Granted it's a short quote, but it doesn't seem like this says enough. We could ask: When they are called blessed, who is being addressed? Couldn't the gospel bring followers of Jesus to the poor?
Appreciate the blog.
Dan Morehead
Ph.D. Candidate
Systematic Theology
University of Aberdeen
Hi Dan,
Thanks for the comment, and point well taken. It makes me think of Jon Sobrino's point that the poor, as the locus of God's presence (the "crucified people"), can teach the ways of God to the wealthy (if they will listen to them).
remember when 'Paul' (or whoever wrote the books to Timothy in first Timothy 1 6:7) said, 'command those who are rich in this present world not to put their trust in wealth but but to put their hope in God" they are commanded to be rich in good deeds.
The church can't wait for the poor to come to them, I see what Moltmann is doing, but I agree with Dan, this doesn't say enough.

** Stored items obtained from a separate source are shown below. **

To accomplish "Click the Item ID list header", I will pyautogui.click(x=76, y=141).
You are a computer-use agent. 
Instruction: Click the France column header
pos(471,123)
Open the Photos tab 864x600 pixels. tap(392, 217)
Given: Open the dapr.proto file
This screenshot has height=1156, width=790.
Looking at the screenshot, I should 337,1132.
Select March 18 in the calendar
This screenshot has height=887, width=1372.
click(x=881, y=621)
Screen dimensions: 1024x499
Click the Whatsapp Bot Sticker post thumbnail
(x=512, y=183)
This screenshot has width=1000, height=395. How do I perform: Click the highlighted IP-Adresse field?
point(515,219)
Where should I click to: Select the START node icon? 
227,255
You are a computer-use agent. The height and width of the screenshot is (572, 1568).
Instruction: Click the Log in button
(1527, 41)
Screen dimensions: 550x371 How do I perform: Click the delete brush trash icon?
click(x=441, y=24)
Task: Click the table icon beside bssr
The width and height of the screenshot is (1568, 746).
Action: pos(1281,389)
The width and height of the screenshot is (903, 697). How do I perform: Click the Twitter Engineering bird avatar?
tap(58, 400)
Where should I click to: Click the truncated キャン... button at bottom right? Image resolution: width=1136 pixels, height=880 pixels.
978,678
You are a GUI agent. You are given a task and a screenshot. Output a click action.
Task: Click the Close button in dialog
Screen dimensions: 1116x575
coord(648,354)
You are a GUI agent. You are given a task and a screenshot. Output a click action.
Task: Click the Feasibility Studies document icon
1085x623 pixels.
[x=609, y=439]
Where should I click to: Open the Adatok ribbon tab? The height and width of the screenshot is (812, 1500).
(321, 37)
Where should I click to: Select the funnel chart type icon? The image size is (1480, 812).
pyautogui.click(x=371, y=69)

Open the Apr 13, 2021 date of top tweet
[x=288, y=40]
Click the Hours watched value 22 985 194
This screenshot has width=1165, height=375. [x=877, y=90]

Not nearly enough, as Bonhoeffer said, the church is only the church when it exists for others. The problem is we construe the other as those in our immediate path. How can we reconstruct our concept of the other to specifically include those on the bottom, specifically those who suffer...
Josh,
It's a great question. How can we begin to even notice the marginalized, the poor, especially when we (most white American Christians, it seems) live comfortably distant from them? Not even our "imperial" calendars recognize or include their suffering. The memory of 9-11 and, to a lesser degree, Katrina, will be seared in the American (and Western!) consciousness far longer than the Asian tsunamis, Myanmar and the China earthquakes. The poor are the forgotten ones.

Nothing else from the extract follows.